冯灿蹲在盆边专心致志地对付那一堆菌子,这里的菌子跟她以前吃过的都不一样,她搓着搓着,旁边一个小脑袋就凑了过来。
"姐姐,你在干啥?"
大娘家的小儿子,叫虎子,七八岁的年纪,他蹲在冯灿旁边,也学着她的样子伸手去盆里捞菌子。
"洗菌子呀,"冯灿把盆往他那边挪了挪,"你帮姐姐一起洗?"
虎子高兴地点了点头,抓了一只菌子在手里学着冯灿的样子搓,但他手上没轻重,搓了两下就搓掉了一大块伞盖,他看着手里秃了一块的菌子愣住了。
冯灿看着那块秃了的菌子,说:"哈哈哈虎子你那是搓吗你那是扒皮!你轻一点!像这样"她放慢了动作示范给他看,"慢慢地、轻轻地转着搓,别使劲。"
虎子认真地看着她示范,然后自己也学着慢慢地转着搓。
搓了几下终于搓出了一只干干净净的菌子,他举起来给冯灿看:"姐姐你看!"
"漂亮!"冯灿竖起大拇指,"虎子你学得真快!比你姐我强多了!"
虎子被她夸得小脸红扑扑的,蹲在那儿洗得更起劲了。
两个人一盆菌子洗了大半个时辰。
冯灿端着篮子进了厨房,大娘正在灶台后面忙活,她把冯灿洗好的菌子接过去,抓了一把扔进锅里,"哗啦"一声,香气立刻就窜上来了。

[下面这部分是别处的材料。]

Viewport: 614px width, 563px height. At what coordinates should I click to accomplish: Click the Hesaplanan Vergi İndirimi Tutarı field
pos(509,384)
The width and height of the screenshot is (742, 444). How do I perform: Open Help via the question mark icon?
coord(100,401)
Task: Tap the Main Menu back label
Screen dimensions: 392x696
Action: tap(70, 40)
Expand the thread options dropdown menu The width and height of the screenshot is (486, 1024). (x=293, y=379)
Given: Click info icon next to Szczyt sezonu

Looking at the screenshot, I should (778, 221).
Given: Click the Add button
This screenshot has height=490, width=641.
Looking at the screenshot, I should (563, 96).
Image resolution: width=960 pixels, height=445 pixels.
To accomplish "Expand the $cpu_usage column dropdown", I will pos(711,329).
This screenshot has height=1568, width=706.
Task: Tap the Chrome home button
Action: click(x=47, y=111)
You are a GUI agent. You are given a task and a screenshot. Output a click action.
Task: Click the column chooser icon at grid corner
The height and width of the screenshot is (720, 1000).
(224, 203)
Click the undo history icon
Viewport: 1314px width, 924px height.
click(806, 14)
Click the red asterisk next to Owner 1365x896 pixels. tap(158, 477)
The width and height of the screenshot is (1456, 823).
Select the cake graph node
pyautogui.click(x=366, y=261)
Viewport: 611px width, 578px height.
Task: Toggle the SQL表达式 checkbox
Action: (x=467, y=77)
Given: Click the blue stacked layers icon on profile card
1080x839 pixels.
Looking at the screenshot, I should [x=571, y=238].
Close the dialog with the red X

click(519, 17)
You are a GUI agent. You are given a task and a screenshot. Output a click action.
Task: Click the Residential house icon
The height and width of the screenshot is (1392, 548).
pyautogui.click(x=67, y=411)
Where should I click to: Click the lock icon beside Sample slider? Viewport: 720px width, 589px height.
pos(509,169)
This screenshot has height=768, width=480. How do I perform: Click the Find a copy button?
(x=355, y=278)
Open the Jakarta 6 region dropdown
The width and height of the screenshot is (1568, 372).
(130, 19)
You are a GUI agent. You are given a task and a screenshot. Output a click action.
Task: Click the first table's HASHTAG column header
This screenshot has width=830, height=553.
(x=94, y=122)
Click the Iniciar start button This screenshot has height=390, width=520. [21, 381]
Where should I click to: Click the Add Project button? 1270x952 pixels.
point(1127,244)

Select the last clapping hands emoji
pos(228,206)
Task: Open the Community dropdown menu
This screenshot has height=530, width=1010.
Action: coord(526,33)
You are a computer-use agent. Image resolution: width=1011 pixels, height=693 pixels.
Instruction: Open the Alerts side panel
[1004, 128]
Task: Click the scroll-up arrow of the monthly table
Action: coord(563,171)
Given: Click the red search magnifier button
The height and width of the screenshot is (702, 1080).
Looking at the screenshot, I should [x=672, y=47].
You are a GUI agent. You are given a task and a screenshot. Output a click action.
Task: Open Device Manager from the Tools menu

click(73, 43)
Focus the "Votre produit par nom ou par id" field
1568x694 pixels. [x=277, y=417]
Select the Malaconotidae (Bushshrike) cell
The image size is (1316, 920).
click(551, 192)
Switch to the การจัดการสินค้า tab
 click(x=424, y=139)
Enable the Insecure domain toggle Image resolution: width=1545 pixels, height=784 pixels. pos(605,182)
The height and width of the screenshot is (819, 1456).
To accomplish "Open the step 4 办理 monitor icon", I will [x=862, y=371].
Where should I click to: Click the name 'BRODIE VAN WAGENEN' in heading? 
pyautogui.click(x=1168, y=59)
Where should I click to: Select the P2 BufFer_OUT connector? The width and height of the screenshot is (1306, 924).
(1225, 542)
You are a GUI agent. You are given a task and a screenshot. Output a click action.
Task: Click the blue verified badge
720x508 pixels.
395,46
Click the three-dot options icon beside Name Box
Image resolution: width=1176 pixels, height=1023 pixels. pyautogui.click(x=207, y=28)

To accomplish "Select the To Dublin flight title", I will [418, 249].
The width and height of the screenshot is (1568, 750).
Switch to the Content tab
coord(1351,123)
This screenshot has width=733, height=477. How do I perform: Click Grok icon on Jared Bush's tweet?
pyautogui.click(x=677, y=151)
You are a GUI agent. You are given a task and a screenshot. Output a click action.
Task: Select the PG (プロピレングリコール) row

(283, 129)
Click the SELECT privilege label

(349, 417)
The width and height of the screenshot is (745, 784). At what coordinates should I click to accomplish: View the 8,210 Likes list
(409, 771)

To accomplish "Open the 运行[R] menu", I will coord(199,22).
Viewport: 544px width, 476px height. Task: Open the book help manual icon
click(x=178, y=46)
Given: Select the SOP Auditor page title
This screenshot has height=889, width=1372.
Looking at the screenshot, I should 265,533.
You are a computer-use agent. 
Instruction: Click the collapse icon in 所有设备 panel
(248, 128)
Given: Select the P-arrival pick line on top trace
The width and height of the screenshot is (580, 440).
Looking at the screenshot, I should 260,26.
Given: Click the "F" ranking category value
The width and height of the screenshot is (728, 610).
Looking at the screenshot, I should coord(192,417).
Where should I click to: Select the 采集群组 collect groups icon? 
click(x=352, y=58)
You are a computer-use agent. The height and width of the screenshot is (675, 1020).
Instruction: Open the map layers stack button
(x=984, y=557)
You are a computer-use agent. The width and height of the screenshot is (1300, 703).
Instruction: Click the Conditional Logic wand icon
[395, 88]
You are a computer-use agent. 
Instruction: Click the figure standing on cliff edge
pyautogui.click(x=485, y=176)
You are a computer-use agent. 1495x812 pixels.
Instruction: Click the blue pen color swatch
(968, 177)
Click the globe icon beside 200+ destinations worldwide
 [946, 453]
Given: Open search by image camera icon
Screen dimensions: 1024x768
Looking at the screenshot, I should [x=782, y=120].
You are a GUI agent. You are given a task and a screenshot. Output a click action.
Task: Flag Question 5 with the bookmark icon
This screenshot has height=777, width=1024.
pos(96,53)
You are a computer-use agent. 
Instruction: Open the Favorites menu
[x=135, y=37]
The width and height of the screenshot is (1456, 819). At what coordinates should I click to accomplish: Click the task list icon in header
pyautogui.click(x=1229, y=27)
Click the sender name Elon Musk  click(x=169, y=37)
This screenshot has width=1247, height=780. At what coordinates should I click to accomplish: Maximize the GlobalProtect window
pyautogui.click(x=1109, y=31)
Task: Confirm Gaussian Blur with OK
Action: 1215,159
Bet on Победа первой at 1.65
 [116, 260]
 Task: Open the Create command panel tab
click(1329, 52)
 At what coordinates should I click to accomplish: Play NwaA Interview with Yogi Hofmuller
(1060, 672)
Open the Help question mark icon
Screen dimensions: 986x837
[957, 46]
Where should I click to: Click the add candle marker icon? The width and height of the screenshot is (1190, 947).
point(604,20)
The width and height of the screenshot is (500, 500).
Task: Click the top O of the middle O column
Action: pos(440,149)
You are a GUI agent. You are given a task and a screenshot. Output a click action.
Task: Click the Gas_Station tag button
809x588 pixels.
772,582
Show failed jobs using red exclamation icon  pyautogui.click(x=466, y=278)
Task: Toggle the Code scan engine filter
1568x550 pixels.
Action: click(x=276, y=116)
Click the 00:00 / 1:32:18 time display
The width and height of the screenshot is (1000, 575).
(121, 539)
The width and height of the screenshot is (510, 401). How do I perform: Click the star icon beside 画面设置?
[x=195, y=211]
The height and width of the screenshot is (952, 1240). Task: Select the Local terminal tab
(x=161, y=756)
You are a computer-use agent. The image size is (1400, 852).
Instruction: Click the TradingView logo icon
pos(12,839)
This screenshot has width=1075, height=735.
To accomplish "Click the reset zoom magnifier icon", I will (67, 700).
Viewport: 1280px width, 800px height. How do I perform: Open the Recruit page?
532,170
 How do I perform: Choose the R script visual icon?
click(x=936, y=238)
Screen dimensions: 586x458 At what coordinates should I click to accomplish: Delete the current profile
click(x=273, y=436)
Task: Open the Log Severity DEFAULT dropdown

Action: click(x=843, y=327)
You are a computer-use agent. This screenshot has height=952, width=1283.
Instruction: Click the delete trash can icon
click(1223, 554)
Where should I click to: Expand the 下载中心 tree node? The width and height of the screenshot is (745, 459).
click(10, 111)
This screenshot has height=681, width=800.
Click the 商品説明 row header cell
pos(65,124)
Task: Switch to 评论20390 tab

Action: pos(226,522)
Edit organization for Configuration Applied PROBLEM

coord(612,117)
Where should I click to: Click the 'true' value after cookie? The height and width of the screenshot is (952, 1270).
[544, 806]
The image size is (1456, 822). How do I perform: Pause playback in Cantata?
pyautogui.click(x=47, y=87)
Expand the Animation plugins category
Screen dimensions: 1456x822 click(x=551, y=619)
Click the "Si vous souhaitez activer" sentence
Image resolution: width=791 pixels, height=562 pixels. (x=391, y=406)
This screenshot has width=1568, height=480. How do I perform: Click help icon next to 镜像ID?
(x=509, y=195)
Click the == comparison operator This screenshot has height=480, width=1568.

"姑娘你歇着吧,剩下的事儿我来。"大娘利落地翻着锅铲,"你们赶路累了吧?"
"不累不累,"冯灿站在灶台旁边看大娘炒菌子,"我坐着洗菜能累到哪儿去,大娘您手艺真好,闻着就香!"
大娘被她夸得脸上笑开了花:"晚上我多炒几个菜,你们年轻人出门在外,吃顿热乎的才算过日子。"
冯灿嘴上说"那多不好意思",脚底下却已经挪到桌边帮大娘摆碗筷了。
她一边摆一边往门口张望了一眼,张海侠说去办点事,一会儿就回来,这都去了快一个时辰了,还没见人影。
大娘注意到了她的眼神,一边盛菜一边随口问了一句:"姑娘,跟你一块儿来的那位公子,是你什么人呀?"
冯灿摆碗筷的手顿了一拍,然后耳朵尖悄悄红了一点点。"……是我未婚夫。"她说。
大娘"哦"了一声,笑呵呵的:"那公子看着是个有本事的。"她端着一盘炒菌子放到桌上,又在围裙上擦了擦手,忽然压低了声音,"姑娘,你们这是要去百乐京?"
"对啊。"
大娘脸上的笑容收了些,她在桌边坐下来,看着冯灿,欲言又止了好几下:"姑娘……我多嘴说一句,那百乐京,你们还是别去了。"
冯灿摆好了最后一只碗,抬头看大娘:"为什么呀?那地方怎么了?"
大娘张了张嘴,想说什么又不知道该从哪儿说,只好摇了摇头:"我也说不上来……就是,最近那边不太平,镇上的人传得邪乎,说什么进百乐京的人有的进去就出不来了,我那侄子前几个月去了趟百乐京,回来之后整个人都不对劲儿了,问他什么也不说,天天把自己关在屋里。"
"出不来是……人不见了?"
"也不是不见了,"大娘皱着眉,"就是……回来了,但跟变了个人似的,有人说那是被什么不干净的东西缠上了,也有人说"她凑近了些,声音更低,"也有人说百乐京那地方,进去了就容易把心丢在那儿。"